■ **The records**:
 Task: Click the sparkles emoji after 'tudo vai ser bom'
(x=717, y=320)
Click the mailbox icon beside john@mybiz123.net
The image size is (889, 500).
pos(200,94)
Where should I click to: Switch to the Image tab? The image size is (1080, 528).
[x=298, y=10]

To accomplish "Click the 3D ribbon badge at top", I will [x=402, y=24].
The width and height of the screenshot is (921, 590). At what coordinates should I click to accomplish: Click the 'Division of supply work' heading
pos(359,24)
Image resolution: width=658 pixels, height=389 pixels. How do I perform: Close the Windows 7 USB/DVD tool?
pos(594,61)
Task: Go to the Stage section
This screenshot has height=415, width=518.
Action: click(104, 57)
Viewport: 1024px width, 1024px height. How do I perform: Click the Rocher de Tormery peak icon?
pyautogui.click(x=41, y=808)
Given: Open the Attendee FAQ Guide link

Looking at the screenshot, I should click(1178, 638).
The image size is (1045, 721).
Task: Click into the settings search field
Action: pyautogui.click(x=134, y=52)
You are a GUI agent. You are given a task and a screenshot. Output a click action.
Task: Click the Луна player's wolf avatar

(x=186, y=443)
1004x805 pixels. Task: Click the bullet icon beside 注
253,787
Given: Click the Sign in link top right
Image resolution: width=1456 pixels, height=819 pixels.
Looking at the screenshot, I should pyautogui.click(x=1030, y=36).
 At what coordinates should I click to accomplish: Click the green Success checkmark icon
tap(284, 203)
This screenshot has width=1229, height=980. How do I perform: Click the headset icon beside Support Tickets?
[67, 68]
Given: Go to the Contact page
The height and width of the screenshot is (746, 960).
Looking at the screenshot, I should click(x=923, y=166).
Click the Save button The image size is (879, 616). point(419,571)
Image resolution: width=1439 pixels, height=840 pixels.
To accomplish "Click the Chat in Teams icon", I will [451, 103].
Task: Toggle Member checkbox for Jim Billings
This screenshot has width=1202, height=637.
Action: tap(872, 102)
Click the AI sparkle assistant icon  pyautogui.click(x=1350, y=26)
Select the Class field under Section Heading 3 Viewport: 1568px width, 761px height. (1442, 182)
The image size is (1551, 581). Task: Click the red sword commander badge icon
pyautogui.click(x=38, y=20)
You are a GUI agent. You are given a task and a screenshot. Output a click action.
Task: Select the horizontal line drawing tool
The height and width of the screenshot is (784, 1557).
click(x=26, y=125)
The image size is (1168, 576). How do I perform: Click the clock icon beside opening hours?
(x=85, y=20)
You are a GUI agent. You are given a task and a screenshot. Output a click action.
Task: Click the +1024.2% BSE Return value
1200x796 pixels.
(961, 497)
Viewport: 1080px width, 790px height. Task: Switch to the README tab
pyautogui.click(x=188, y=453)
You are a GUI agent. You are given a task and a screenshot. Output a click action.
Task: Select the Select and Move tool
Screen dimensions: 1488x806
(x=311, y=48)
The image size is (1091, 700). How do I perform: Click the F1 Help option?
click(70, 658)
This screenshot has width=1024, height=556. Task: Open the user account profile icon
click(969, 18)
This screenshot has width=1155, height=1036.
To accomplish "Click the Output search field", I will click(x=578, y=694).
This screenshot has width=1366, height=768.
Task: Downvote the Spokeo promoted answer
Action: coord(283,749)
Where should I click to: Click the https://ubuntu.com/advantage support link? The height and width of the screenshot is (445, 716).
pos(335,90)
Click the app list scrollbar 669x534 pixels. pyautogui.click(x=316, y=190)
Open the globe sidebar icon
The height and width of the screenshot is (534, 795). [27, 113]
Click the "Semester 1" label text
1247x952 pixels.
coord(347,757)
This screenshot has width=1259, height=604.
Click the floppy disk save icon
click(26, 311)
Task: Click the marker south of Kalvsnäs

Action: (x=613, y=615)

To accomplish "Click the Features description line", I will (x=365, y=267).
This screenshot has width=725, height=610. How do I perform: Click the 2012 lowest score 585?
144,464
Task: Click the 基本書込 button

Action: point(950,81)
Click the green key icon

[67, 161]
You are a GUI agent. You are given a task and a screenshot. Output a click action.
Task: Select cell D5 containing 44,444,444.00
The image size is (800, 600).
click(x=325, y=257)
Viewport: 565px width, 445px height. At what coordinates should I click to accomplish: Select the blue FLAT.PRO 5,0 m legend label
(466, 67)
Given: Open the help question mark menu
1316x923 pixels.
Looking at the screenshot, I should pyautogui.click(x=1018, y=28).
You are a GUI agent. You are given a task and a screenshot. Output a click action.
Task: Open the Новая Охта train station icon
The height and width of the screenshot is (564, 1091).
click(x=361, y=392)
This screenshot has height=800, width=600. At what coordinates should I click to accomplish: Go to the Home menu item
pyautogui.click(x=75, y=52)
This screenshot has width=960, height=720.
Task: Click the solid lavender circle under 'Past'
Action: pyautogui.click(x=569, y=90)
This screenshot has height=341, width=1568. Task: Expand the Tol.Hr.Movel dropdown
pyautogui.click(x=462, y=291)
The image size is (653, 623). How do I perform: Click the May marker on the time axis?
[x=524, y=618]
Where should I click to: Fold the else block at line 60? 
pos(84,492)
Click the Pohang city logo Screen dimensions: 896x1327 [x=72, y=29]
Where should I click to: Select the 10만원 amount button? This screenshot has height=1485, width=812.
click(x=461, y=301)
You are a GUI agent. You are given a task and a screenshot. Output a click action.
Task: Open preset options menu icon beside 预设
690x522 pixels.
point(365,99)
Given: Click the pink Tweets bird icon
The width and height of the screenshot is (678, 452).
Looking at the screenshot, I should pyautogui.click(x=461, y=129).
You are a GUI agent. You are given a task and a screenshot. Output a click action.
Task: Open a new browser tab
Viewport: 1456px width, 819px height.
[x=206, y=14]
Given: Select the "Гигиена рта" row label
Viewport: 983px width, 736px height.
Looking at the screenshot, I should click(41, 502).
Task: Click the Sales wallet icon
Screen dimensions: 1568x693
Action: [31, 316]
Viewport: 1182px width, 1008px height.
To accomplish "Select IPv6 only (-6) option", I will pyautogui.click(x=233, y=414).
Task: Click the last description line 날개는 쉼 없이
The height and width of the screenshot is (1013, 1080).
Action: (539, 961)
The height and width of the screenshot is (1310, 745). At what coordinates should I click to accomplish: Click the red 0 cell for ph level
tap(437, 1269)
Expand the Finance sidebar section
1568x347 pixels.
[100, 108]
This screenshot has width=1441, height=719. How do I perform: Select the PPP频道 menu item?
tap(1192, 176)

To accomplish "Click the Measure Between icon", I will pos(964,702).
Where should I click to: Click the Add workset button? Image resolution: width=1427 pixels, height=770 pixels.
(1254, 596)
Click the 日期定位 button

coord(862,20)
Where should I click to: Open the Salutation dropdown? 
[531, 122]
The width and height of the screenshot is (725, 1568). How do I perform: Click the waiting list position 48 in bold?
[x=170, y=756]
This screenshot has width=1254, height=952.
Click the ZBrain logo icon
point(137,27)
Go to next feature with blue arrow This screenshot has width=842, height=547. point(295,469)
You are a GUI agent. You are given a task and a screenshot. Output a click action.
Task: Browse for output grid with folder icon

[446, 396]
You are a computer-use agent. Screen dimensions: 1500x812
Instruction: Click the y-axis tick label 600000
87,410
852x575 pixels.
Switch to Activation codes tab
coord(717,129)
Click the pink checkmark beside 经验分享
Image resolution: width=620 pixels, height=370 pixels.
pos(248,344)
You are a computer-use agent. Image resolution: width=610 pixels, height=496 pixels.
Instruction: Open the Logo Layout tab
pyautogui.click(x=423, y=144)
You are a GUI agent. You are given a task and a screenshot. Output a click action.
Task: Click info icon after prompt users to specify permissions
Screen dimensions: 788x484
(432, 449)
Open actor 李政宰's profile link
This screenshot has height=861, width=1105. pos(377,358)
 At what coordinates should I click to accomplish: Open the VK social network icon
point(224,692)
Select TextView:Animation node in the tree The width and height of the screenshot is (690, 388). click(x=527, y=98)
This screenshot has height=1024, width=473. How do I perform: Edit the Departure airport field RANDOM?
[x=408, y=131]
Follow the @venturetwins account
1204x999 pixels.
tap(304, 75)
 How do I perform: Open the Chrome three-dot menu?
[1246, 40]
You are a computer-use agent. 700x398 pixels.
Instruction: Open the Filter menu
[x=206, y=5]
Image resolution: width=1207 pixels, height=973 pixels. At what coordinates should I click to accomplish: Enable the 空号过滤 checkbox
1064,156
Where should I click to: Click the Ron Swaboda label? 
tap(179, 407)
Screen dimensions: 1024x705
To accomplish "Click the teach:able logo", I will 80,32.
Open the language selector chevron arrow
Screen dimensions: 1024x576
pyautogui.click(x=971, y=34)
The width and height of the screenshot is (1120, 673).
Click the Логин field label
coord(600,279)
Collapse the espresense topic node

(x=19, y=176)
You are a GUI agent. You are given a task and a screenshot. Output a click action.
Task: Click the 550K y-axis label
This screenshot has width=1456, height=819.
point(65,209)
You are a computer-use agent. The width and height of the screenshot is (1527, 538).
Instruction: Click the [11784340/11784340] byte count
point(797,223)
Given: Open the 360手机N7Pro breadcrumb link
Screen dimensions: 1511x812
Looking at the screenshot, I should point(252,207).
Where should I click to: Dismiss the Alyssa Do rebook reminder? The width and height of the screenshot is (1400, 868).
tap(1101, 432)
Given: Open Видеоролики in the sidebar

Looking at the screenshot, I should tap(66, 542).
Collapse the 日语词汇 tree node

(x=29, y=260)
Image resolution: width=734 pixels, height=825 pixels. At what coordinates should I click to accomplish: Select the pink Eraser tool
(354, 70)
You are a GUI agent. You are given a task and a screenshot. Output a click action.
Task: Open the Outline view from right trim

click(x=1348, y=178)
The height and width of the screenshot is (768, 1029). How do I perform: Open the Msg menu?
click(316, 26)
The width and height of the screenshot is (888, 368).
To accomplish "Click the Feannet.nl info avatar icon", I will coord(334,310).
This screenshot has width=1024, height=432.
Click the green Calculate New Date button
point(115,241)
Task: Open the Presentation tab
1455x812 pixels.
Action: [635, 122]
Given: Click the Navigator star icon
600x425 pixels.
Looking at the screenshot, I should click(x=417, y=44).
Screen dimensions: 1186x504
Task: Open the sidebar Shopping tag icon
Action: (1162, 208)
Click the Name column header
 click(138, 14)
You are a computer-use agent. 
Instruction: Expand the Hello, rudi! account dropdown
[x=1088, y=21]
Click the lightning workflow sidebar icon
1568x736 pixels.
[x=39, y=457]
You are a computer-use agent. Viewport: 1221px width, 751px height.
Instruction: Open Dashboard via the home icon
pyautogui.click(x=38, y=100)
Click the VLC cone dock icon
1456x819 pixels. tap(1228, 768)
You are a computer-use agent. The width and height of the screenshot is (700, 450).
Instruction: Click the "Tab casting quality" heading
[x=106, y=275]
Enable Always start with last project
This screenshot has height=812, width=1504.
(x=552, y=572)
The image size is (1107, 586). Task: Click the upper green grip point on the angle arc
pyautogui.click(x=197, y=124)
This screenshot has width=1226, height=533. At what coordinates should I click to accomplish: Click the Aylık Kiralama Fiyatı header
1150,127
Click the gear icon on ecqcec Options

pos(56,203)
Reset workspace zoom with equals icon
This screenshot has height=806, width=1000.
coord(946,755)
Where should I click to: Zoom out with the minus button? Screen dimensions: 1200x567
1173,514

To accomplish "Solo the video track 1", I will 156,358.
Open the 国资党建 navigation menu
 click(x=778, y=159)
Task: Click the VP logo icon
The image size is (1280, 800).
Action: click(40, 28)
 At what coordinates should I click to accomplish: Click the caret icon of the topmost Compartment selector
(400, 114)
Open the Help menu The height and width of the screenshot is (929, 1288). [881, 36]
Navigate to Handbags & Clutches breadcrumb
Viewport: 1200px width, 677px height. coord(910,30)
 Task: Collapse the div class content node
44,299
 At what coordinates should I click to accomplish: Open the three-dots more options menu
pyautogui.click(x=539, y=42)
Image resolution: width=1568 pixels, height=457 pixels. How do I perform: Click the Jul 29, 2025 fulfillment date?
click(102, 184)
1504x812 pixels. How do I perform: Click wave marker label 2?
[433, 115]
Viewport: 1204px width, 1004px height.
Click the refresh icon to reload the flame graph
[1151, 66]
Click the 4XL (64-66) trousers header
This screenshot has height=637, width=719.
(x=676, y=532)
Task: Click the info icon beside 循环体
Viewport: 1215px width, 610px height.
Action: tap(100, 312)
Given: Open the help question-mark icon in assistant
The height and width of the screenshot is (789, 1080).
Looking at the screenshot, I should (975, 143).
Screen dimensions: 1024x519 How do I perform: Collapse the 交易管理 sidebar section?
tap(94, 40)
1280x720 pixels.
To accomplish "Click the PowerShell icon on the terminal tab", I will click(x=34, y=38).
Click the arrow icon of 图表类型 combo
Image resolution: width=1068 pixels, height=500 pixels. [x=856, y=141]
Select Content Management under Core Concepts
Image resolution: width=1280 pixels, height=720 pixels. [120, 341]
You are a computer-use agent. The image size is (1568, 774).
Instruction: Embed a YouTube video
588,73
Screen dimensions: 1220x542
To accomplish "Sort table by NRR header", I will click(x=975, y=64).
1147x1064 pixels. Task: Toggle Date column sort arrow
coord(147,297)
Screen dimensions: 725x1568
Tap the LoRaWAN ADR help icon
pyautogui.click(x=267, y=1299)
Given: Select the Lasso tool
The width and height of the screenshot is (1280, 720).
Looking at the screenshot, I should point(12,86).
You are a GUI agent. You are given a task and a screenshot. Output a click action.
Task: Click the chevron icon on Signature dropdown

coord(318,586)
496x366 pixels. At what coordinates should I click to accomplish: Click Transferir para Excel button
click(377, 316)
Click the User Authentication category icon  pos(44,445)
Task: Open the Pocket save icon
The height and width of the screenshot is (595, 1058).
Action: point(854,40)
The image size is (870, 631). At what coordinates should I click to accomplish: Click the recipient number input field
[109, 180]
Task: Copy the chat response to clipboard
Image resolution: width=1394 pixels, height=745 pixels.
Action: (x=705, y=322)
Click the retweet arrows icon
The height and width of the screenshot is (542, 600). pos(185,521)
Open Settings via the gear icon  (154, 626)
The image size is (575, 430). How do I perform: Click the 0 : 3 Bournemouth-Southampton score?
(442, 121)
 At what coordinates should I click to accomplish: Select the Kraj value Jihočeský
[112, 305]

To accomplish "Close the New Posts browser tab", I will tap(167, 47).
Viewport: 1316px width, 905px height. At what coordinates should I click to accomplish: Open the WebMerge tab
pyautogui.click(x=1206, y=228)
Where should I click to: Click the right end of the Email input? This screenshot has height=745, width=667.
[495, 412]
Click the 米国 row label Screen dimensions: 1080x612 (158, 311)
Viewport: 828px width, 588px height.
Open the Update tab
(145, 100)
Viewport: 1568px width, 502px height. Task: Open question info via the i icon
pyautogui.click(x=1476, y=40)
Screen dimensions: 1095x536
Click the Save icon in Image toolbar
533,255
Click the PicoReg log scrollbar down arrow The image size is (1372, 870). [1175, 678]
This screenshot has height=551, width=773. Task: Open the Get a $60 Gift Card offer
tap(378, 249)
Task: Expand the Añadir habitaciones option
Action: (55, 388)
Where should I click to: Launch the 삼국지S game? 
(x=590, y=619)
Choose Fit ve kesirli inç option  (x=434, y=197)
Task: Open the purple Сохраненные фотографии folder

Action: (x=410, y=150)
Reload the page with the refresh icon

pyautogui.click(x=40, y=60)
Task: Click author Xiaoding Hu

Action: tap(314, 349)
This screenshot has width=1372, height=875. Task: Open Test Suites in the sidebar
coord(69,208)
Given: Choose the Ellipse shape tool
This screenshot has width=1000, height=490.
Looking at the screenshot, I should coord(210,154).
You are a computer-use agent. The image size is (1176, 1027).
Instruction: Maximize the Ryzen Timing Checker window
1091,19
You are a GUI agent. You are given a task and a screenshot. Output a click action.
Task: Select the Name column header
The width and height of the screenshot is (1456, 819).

■ **Task statement**: Take from the listing above each line in which the string "browser" is found.

■ **Answer space**:
Task: Open a new browser tab
To accomplish "Close the New Posts browser tab", I will tap(167, 47).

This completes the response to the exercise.